We are delighted to see the British government this week refocusing its overseas aid towards stopping conflicts around the world. Launching its new aid policy, the government committed 50% of its international development budget to ‘fragile countries and regions’ – many of which are conflict-affected – and recognised ‘the crucial role peace and security play in development’.
Key points of its new policy aim to deliver this. In practical terms, a new £500m Crisis Reserve fund has been created to respond quickly to emerging crises, and £300m has been added to the Conflict, Stability and Security Fund (CSSF), which supports crisis response, stability and security in priority countries.

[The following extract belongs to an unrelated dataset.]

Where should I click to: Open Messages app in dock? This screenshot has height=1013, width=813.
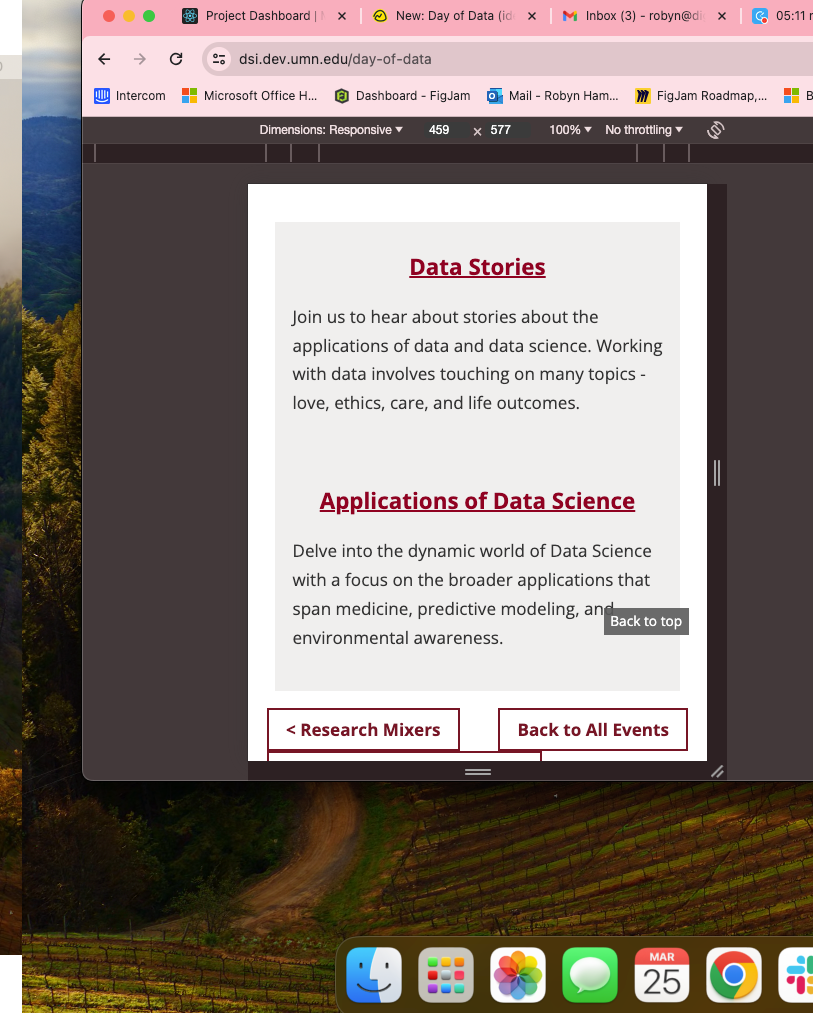pyautogui.click(x=590, y=975)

In policy terms, two of the UK’s four objectives for its aid now relate to stopping conflicts. They are described as ‘Strengthening global peace, security and governance’ and ‘Strengthening resilience and response to crises’. To achieve these, departments across government will be mobilised and three cross- departmental funds will pool resources and expertise to produce joined-up action.
Crucially, overseas aid is seen as helping Britain’s national interests, as the country confronts global challenges including terrorism, migration, trade and disease – all of which are influenced by events in fragile and conflict-affected countries.
All of this is welcome news. As the new policy paper unequivocally states: ‘Conflict and instability are among the greatest threats to the elimination of poverty; this is now recognised internationally with a new Global Goal on peace, justice and strong institutions.’ It is good to see the signatures of both International Development Secretary Justine Greening and Chancellor George Osborne on such a statement.
Less welcome is the lack of detail on whether the government has yet recognised the vital role that can be played in conflict prevention and resolution by local peacebuilders. The policy paper makes almost no mention of civil society groups. Yet its stated desire to improve value for money ought to push it towards the low-cost, high-impact route of strengthening grassroots organisations wherever possible.
There is one exception in the paper. It cites an example from Somalia, where the CSSF is commended for ‘building partnerships with a range of Somali companies, NGOs, and universities to support Somali-designed grassroots projects in parts of Somalia recently recovered from Al Shabaab’. We would commend that approach too – and recommend to the government that it invests much more in such locally-designed grassroots projects. They are a key to building peace that is self-sustaining – so that one day, perhaps, outside assistance from the UK may not be needed at all.